WHAT YOU WILL DO | Repeat the lines of the material exactly, leaving out the pictures.

Some records:
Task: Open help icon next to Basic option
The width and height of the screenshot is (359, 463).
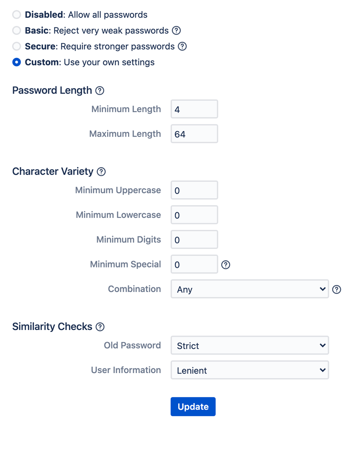Action: (176, 31)
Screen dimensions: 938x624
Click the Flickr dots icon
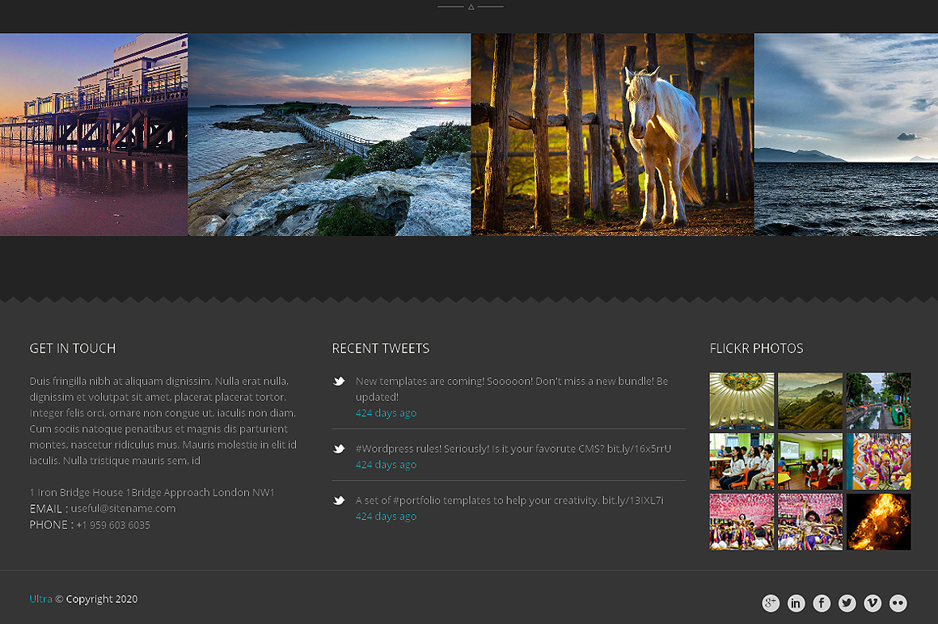pos(898,603)
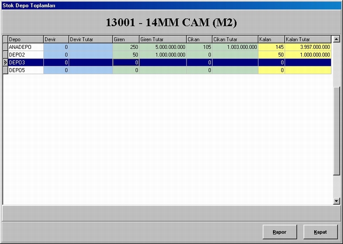Image resolution: width=343 pixels, height=244 pixels.
Task: Click the Giren Tutar column header
Action: tap(162, 39)
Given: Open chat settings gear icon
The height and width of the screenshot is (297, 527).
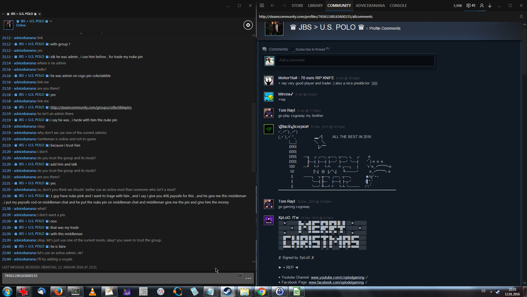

RESULT |
Task: Open help icon next to Basic option
The width and height of the screenshot is (359, 463).
Action: (176, 31)
Screen dimensions: 938x624
Click the Flickr dots icon
pos(898,603)
Image resolution: width=343 pixels, height=244 pixels.
Task: Click the Giren Tutar column header
Action: tap(162, 39)
Given: Open chat settings gear icon
The height and width of the screenshot is (297, 527).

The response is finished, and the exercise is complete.